Potent New Antiviral Compound Shows Similar Inhibition and Structural Interactions with Drug Resistant Mutants and Wild Type HIV-1 Protease

Abstract

The potent new antiviral inhibitor GRL-98065 (1) of HIV-1 protease (PR) has been studied with PR variants containing the single mutations D30N, I50V, V82A, and I84V that provide resistance to the major clinical inhibitors. Compound 1 had inhibition constants of 17-fold, 8-fold, 3-fold, and 3-fold, respectively, for PR_D30N, PR_I50V, PR_V82A, and PR_I84V relative to wild type PR. The chemically related darunavir had similar relative inhibition, except for PR_D30N, where inhibitor 1 was approximately 3-fold less potent.
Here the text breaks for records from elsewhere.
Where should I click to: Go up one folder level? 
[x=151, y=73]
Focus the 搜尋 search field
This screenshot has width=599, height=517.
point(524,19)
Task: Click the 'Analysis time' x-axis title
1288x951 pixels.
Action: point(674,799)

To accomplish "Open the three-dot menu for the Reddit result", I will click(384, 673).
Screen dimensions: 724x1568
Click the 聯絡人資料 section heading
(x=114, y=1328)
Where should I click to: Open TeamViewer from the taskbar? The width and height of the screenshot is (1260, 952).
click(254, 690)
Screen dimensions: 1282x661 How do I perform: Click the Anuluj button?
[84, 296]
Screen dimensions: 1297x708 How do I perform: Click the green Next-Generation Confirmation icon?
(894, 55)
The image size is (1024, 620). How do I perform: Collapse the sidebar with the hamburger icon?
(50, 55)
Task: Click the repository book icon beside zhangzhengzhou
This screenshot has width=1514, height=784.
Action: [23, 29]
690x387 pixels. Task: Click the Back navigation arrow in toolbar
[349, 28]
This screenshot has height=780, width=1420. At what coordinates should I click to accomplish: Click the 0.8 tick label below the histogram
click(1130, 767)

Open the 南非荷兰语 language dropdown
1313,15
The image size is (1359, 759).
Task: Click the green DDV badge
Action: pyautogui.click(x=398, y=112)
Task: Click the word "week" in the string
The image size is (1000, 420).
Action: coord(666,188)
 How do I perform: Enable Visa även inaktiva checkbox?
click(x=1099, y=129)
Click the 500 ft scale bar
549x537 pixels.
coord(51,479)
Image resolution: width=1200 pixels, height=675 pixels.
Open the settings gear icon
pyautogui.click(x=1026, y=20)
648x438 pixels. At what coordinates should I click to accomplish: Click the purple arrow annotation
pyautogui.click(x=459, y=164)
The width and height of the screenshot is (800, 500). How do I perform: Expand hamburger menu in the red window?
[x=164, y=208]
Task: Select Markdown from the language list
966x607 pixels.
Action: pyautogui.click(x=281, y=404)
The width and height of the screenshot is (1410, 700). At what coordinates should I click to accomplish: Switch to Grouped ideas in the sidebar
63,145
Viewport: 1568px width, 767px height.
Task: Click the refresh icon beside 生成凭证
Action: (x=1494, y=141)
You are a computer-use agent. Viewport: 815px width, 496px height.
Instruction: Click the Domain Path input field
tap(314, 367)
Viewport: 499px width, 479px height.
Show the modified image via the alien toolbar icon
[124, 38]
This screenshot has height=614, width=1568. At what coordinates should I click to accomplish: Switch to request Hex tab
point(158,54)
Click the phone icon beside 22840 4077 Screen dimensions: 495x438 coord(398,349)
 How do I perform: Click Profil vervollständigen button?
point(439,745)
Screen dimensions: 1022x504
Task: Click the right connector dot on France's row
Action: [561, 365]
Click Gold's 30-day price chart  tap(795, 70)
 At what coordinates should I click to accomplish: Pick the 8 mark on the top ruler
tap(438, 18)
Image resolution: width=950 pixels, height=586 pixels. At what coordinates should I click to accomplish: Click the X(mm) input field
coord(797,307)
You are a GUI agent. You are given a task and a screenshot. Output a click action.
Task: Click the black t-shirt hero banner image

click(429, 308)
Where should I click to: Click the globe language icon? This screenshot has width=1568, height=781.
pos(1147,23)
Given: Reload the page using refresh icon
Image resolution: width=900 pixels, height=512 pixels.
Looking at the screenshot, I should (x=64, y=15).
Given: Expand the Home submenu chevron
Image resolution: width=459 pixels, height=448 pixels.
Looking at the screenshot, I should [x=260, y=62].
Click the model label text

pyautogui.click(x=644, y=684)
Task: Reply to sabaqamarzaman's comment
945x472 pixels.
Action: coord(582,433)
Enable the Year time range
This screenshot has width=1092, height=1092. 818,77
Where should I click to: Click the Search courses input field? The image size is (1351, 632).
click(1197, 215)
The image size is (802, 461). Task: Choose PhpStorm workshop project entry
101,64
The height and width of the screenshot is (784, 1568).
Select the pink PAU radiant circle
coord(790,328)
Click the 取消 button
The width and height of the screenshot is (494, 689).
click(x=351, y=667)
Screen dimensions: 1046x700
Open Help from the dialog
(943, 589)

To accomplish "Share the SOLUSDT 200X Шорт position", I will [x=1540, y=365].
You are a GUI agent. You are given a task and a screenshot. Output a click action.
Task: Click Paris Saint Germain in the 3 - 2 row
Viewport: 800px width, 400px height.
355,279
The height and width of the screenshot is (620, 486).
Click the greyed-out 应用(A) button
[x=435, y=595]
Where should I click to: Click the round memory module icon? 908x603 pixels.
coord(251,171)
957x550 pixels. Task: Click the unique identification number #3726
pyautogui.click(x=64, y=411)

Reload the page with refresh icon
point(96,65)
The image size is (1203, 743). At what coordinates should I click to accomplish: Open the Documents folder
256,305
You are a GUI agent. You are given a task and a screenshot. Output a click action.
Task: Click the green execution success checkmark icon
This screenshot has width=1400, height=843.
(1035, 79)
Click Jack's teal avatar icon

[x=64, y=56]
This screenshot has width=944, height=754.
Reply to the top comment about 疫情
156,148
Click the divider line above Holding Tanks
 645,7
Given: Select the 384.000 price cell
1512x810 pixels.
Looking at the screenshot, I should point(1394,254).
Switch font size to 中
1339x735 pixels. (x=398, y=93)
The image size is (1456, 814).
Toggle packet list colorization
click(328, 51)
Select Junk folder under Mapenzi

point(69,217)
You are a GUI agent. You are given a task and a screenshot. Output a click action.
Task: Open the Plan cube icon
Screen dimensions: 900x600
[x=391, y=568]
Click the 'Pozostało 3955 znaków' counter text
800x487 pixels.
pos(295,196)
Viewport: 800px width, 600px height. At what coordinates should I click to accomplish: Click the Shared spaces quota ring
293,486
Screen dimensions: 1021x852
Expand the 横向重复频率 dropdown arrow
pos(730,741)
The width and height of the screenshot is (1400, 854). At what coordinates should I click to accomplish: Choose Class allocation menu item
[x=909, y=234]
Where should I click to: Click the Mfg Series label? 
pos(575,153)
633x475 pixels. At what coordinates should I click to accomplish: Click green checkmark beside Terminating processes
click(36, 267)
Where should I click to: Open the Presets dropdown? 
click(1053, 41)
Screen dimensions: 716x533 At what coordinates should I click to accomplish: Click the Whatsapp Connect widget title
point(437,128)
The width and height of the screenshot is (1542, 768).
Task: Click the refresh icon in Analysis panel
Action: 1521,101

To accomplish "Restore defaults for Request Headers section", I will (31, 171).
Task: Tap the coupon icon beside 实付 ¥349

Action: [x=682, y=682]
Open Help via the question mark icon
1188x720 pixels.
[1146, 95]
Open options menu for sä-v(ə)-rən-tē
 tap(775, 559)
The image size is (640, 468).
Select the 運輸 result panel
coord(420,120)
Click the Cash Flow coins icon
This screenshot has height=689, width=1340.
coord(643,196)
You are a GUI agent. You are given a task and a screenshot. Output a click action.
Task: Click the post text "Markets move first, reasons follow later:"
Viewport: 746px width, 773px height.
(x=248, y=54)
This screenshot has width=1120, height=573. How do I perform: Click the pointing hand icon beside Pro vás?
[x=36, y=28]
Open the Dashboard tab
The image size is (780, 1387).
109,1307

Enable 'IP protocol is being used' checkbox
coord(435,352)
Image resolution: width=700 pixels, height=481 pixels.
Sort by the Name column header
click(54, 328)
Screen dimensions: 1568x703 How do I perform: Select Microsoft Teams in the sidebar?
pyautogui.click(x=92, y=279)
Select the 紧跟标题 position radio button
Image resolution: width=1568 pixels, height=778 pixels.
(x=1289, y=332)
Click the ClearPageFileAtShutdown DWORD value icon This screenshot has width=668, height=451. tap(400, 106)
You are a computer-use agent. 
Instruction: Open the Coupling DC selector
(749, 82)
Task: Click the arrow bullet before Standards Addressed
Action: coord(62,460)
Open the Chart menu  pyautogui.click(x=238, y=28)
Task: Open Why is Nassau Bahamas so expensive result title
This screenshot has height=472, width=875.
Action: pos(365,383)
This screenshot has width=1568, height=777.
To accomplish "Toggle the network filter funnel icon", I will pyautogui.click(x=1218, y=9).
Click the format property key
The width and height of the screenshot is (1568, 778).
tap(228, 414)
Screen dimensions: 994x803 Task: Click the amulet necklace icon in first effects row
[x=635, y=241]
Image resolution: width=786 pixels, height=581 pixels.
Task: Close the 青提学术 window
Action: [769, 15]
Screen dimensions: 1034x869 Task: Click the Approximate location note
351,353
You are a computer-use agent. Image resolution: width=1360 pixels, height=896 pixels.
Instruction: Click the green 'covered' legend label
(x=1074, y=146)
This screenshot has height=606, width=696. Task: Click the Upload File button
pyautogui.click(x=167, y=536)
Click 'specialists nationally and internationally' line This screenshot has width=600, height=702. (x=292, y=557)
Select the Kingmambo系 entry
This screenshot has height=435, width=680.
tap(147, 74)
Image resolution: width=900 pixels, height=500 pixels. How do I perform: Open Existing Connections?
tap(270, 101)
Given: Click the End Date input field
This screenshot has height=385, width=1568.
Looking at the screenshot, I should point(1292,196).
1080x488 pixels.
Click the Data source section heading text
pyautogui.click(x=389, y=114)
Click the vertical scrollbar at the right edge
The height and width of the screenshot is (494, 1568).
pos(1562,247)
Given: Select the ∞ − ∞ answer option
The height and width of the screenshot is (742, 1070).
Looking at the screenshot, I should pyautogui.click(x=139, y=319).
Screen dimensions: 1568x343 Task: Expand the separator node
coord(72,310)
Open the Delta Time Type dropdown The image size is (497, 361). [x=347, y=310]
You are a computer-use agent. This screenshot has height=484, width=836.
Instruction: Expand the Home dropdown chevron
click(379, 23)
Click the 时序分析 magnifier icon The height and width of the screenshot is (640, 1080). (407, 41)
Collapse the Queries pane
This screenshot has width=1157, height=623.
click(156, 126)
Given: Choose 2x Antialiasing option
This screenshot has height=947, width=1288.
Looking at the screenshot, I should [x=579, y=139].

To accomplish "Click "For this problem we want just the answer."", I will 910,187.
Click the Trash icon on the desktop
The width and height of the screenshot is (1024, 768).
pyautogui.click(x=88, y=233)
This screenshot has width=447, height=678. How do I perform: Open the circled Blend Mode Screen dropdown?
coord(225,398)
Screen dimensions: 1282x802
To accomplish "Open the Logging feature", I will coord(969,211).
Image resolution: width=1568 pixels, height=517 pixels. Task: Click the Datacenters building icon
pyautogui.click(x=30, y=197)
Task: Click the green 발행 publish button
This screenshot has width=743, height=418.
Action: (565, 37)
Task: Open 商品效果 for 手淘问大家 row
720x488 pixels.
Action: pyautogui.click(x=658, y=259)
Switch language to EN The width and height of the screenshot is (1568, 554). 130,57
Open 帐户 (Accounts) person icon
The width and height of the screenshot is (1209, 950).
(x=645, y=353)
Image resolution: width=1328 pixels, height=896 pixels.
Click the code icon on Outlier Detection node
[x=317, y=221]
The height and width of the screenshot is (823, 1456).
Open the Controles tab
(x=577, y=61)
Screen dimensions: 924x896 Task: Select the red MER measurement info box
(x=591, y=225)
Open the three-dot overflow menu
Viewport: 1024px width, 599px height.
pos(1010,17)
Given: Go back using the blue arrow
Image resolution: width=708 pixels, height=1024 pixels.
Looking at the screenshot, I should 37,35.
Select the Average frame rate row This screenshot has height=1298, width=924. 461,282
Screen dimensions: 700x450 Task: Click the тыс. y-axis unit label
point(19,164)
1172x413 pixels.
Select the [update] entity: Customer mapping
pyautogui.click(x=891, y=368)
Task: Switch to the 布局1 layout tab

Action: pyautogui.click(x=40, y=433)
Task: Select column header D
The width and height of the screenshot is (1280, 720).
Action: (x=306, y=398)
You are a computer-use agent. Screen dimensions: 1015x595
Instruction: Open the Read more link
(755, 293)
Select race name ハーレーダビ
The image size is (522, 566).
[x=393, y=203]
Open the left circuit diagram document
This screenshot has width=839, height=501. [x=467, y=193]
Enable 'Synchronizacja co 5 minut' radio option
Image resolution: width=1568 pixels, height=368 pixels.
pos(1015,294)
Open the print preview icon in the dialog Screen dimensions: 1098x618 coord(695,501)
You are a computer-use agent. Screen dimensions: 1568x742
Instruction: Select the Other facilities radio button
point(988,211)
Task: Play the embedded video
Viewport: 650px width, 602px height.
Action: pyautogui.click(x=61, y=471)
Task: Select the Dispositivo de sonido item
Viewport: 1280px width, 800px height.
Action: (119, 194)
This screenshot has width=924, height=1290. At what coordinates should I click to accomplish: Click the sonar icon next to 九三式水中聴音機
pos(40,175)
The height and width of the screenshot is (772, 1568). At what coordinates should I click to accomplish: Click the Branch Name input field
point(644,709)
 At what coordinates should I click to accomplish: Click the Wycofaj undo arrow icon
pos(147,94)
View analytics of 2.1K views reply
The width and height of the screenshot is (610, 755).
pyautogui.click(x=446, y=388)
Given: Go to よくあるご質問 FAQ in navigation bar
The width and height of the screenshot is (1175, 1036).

The high resolution (1.11−1.60 Å) crystal structures of PR mutant complexes with inhibitor 1 showed small changes relative to the wild type enzyme. PR_D30N and PR_V82A showed compensating interactions with inhibitor 1 relative to those of PR, while reduced hydrophobic contacts were observed with PR_I50V and PR_I84V. Importantly, inhibitor 1 complexes showed fewer changes relative to wild type enzyme than reported for darunavir complexes. Therefore, inhibitor 1 is a valuable addition to the antiviral inhibitors with high potency against resistant strains of HIV.